There’s really no best time of year to sell a house, because you’re likely to make a profit on it whatever happens. Even if you don’t try hard to pass it off as the perfect home, you should expect at least a 10% year-on-year rise in market value, provided it’s in a nice area, it was built using high-quality construction materials and you’ve owned it for at least a couple of years. If prices are low, your loss on the sale of the old house will be compensated by the fact that your new abode will be cheaper than expected. If prices are up, you’ll cash in more, and you’ll pay more for the new home, but you’ll also possibly pay more tax.
Even so, it’s good to keep in mind that real estate inventory usually goes up after the holiday season, with people flocking to put their houses up for sale as soon as the eggnog’s done, in January, or the stores start stocking new Christmas merchandise, which can be as early as September. It’s safe to say that spring and autumn are the best seasons to buy a new home, with so many new ones being put up for sale every day.
On the other end of the spectrum, buyers who are urgently looking for houses during the festive seasons will likely see that real estate inventory is pretty low, and so they’ll be eager to strike a deal, even if the prices are a bit steep. Therefore, winter and summer are the best time of year to put the house up for sale.
However, the appeal of a house that’s up for sale depends not only on the asking price, but also on the Las Vegas Real Estate market itself, the size of our cities inventory, our amenities, the infrastructure prospects for the area, the type of governing, the community budget, and many more aspects that tend to do more with community development than with the house itself.
As long as you do your best to show off your house’s most prized features, you should be able to secure your asking price. In fact, going overboard with your spending on renovating and sprucing up the appliances, fixtures and fittings can be a double-edged sword. Prospective buyers like to put their own stamp on their newly-acquired nests, and your interfering with their blank canvas can put them off.
Eyes on the Prize
In reality, you don’t need to worry much about when you should sell your house. The sooner you put it up for sale, the better. That way, you have plenty of time to sieve through the offers and to try to improve your listing. You simply need to make sure that you’ve done everything in your power to make the house attractive, within a reasonable budget, by the time you list the offer.

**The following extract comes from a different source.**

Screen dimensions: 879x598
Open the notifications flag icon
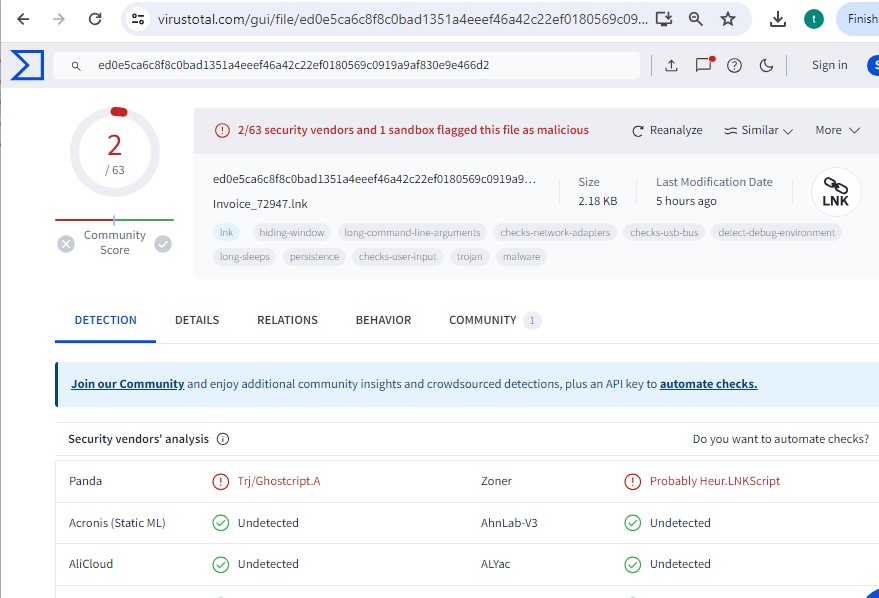(x=703, y=66)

If the property is not appealing, the time of year is of little consequence. To make a property appealing, you need to ensure that it meets the needs of the people currently trying to move into the area. Condominiums may sell quicker than a waterfront estate and may bring potential buyers at any time of year, whereas a waterfront estate is a much more substantial investment, with fewer but often more serious buyers. Just because you have the most gorgeous property on the Las Vegas real estate market doesn’t mean prospective buyers will fall in love with it at first sight. Speak to an unbiased real-estate agent, if you know one, and try to find out what this year’s new generation of buyers is looking for in a property. Look into the categories of buyers typically choosing a house like yours. Then, look at your home from the perspective of a certain type of buyer and see what your property is lacking, and what it can offer as a bonus.
The White Picket Fence
Finally, don’t let all this planning and upheaval get the best of you. Buying and selling property in Las Vegas is as much a matter of chance as it is a matter of careful planning. Do your best to offer a house others can wholeheartedly call home and don’t put off making the offer public. Know what you’re looking for in a new home (if you’re looking for one), and make sure your goal is always within reach. Then sit back and let the market take its course.